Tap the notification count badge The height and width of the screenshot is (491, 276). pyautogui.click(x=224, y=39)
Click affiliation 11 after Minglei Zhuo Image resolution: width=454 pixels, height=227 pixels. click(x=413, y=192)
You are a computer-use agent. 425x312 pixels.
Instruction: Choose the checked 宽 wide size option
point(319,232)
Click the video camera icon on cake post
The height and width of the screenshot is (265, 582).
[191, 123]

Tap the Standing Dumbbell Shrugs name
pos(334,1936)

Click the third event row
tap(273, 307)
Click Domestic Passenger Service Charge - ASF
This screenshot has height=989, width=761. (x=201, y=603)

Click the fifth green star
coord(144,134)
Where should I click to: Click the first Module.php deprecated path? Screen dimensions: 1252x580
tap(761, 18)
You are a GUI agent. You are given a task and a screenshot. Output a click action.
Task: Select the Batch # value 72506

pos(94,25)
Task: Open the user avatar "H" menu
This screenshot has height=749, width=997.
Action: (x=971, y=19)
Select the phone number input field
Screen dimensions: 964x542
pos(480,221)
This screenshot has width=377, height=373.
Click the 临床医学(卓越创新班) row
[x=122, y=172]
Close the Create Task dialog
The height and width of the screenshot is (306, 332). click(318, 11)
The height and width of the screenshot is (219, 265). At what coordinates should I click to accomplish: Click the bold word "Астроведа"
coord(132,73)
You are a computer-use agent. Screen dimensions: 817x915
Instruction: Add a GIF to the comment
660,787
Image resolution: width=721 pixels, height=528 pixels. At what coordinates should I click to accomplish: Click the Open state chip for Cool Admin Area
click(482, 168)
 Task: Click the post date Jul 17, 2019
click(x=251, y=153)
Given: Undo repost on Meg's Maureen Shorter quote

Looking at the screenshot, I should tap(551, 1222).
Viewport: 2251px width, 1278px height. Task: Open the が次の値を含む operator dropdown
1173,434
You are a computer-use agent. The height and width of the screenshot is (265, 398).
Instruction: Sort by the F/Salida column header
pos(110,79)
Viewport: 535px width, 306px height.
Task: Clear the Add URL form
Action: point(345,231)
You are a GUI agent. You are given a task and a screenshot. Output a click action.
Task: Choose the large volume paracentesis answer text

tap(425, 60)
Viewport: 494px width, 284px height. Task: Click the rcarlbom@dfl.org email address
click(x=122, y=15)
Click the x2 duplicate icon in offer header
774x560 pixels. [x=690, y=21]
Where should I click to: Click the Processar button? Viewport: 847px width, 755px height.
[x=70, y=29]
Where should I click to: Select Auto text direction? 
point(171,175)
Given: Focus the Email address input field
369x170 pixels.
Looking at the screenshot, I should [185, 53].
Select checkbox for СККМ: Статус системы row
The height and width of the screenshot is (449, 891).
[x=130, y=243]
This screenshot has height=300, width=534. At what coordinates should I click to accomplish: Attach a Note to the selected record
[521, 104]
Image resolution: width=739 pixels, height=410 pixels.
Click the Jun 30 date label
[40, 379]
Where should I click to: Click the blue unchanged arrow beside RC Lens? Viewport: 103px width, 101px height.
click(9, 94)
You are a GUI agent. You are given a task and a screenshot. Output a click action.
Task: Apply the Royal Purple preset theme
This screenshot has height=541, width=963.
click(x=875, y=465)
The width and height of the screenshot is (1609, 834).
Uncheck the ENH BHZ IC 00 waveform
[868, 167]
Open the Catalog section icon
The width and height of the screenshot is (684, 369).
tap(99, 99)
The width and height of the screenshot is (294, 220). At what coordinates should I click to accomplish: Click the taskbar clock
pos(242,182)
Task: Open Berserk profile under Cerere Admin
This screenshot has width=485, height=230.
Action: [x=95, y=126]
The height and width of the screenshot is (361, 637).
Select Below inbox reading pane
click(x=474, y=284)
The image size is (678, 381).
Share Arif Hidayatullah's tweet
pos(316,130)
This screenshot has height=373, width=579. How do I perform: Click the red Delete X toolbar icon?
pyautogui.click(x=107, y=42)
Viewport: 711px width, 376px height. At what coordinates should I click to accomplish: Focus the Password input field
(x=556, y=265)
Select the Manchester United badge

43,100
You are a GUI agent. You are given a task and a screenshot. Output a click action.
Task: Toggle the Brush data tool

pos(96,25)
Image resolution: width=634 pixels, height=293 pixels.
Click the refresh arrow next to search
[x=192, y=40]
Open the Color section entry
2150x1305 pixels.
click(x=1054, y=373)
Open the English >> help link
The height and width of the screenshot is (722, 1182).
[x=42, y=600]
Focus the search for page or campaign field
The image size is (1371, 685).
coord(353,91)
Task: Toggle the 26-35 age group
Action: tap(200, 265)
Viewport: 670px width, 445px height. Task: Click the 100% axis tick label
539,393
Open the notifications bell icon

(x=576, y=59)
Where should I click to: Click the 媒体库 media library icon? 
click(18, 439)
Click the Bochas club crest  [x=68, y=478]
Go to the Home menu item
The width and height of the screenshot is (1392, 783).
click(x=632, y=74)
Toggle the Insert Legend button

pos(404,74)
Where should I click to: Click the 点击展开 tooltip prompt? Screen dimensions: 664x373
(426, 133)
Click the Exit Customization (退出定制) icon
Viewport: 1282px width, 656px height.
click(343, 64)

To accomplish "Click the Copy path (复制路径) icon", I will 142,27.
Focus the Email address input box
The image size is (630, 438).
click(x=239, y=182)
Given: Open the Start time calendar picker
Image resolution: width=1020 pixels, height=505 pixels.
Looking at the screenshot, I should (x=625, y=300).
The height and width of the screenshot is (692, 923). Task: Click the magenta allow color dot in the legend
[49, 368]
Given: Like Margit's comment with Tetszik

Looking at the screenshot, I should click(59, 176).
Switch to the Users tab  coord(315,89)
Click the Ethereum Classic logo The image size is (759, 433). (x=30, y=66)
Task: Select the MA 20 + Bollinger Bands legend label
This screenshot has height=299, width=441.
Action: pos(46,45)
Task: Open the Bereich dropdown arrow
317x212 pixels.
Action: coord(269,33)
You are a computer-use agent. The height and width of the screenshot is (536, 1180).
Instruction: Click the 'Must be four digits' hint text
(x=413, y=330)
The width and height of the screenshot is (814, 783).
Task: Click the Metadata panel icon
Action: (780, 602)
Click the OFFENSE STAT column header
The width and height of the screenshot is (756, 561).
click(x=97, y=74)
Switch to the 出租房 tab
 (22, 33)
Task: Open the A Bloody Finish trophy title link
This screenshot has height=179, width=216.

Exercise details:
Extract every line of the entries above that contains the word "input".

Response below:
Select the phone number input field
Given: Focus the Email address input field
Viewport: 711px width, 376px height. At what coordinates should I click to accomplish: Focus the Password input field
Focus the Email address input box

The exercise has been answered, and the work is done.